‘Balance is not something you find, it’s something you create’. This holds true for every relationship, whether it be for work and personal life or even being able to balance between two families. Why two families? Because accept it or not, sooner or later, all of us get married. With being married comes in new relations, not just husband-wife, but being a daughter-in-law, sister-in-law, aunt and what not. And new relations doesn’t mean suddenly you will be able to (and neither should you) forget your own family, with whom you grew up and who took care of your every need and demand.
In the excitement of getting our Mr.Right and beginning our ‘happily ever after’ with them, we usually forget to focus on the practical aspects of the ‘after marriage life’, one of which is that the number of people in our life will now be double. Being able to keep everyone, and especially yourself, happy might soon become difficult (probably once the honeymoon period ends). How then does one make sure everyone concerned is satisfied? Here are a few tips that might help:
1. Don’t compare (your family with in-laws family)
This is only going to lead to disappointment for yourself (and later even a grudge). It is important to remember that in one’s own house one was pampered and all the limitations or bad habits were either ignored or never spoken about. This may not be the case in your new house because just as they are new to you, you too are new to them. It will take time for both parties to adjust to each other’s habits and schedules and not every household has the same way of thinking or working. Also, avoid talking to your family about your new family and how they function. Your new family might think of it as an invasion of privacy.
2. Gel in rather than trying to change
Yes, you might not like or agree to some of their ways. But they have been used to this since many years, so instead of immediately trying to change everything, try to adjust yourself to their ways. You can change the way things work once they get to know you better. This way arguments and disagreements can be avoided.

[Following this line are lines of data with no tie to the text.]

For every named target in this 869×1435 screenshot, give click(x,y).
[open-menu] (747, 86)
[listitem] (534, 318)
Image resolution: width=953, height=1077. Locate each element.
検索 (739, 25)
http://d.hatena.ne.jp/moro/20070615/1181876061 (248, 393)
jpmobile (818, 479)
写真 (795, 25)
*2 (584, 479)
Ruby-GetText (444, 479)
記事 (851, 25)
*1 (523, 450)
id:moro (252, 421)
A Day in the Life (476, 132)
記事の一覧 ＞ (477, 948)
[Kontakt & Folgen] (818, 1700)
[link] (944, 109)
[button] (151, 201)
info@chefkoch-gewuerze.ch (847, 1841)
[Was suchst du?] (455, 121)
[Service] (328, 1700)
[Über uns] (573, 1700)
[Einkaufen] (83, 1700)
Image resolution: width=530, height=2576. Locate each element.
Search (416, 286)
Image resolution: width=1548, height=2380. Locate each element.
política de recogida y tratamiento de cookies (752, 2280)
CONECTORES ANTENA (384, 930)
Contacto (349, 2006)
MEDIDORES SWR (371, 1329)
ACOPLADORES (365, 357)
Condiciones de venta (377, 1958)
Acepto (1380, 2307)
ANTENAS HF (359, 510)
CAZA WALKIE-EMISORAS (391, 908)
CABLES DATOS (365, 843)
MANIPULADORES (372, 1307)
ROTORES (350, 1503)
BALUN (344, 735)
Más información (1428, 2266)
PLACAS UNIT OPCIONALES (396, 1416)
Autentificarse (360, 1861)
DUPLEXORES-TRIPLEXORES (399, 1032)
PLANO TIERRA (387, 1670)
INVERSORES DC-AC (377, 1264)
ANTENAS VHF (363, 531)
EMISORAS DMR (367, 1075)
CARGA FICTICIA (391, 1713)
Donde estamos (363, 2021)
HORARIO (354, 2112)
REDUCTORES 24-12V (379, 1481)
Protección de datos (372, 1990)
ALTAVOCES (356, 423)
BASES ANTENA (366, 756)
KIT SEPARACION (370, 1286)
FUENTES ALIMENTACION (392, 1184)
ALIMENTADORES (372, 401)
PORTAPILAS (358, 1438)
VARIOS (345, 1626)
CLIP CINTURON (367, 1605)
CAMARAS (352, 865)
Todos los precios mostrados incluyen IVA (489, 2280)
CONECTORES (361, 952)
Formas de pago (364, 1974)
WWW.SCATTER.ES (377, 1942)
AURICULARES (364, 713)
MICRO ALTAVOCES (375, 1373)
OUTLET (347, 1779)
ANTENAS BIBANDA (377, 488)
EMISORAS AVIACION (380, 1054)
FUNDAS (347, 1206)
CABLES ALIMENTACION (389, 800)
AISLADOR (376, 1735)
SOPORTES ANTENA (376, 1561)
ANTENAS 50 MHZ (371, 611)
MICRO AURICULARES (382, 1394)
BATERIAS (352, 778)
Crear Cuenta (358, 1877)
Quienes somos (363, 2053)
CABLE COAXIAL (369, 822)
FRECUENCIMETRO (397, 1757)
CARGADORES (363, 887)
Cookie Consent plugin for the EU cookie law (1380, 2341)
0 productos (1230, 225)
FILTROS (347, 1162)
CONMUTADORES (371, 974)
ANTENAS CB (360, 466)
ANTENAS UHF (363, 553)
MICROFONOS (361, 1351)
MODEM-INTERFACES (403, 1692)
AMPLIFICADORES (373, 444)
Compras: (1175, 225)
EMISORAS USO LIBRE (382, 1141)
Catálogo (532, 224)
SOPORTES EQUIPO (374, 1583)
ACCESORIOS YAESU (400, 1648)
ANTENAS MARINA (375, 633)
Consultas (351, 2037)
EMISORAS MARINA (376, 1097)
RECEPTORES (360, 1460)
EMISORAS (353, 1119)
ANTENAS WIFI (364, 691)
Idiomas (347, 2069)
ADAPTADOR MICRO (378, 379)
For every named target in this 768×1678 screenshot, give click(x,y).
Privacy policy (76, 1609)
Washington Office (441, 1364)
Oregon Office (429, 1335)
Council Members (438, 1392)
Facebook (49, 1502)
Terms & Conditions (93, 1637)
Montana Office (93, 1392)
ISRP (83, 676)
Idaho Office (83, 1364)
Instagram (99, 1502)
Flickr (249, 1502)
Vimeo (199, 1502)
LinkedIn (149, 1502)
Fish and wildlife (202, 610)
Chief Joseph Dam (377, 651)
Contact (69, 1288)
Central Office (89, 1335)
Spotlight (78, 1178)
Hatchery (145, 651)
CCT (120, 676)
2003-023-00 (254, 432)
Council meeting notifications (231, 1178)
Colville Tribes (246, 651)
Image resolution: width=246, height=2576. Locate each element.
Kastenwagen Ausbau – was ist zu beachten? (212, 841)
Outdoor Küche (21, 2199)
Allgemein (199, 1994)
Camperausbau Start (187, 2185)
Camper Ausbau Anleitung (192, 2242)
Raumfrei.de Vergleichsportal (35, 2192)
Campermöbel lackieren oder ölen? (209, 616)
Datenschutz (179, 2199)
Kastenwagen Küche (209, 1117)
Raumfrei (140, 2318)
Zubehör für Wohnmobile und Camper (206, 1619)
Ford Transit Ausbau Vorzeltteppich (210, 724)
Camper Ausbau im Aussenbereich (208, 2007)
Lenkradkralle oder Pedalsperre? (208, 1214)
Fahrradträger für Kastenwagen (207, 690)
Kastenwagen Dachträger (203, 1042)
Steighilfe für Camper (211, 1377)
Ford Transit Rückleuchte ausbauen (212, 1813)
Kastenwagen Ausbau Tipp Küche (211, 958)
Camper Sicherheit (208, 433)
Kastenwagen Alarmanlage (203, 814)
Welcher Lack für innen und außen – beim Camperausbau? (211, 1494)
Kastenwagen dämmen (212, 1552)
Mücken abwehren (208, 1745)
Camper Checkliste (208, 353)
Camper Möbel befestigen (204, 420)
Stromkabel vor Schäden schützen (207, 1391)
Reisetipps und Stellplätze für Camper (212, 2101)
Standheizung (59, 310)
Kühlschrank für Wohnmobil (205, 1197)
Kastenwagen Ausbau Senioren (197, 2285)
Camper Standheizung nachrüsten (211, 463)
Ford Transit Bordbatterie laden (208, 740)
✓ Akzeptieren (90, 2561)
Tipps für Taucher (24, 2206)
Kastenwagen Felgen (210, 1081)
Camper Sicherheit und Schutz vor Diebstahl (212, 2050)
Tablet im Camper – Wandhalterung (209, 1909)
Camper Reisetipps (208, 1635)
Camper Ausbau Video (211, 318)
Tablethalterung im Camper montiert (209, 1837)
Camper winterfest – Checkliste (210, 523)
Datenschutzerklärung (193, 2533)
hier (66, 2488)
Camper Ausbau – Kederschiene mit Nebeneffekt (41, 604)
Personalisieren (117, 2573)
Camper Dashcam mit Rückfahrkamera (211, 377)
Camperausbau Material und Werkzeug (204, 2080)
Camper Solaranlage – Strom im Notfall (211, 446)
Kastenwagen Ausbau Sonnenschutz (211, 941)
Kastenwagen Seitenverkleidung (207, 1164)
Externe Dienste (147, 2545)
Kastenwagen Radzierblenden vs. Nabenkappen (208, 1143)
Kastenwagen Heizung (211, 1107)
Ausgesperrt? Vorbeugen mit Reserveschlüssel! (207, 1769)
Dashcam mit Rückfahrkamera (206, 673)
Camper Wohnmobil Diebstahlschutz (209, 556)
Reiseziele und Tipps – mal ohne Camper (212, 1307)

3. Treat your in-laws better than you treat your own family
Your new family has accepted you with aplomb, be grateful about it. Your own parents know you well, but the new ones don’t. Also, it is a big step for them too, to share their son, their house, their love with a new person. Understand this and even the fact that they are much older than you, respect this fact and treat them accordingly, sometimes even better than you treat your own parents and family, as this will you adjust better (and avoid any disagreements) too.
4. Seek your partner’s advice before making any major decision for the family
This is very important, especially in matters where you feel your inputs might offend your in-laws or be seen as interference.
5. Never talk bad about one family to the other
This not only creates bitterness but even leads both families judging each other and coming to conclusions without actually knowing what happened, so why take that unpleasant route anyway?
6. Keep in regular touch with both set of parents
Neither your old family nor or the new one should feel they are getting lesser attention than the other. They are both old and need you equally.
7.Keep certain things between you and your spouse
Being concerned is alright but this sometimes becomes an interference in your personal equation with your better half. You must understand what concerns your parents have and is that avoid that concern from morphing into interference. You need to draw the line the minute it reaches interference. Neither of the parents has the right, so to speak, to dictate how you should go about in your relationship with your spouse nor should they be speaking ill of your in-laws. Certain decisions and matters are to remain solely between your spouse and you alone. A good way to avoid their interference is to not give them a chance in the first place. If there is something about your spouse that bothers you, talk it out with your spouse rather than your parents, or worse, go complain to your spouse’s parents. That is a complete no-no; you aren’t a 5-year-old.
Every stage of life brings along with itself certain sets of changes. Marriage is one of those stages. Life after marriage is considerably different from life before it. What is essential here is for each partner to strike a balance between their respective parents and in-laws. This balancing act is essential for a marriage to be a strong and happy one.Remember, to attain a perfect balance in life after marriage, you will have to understand the old folks (yours as well as his) and let them know that you being married doesn’t change yours or his love for them.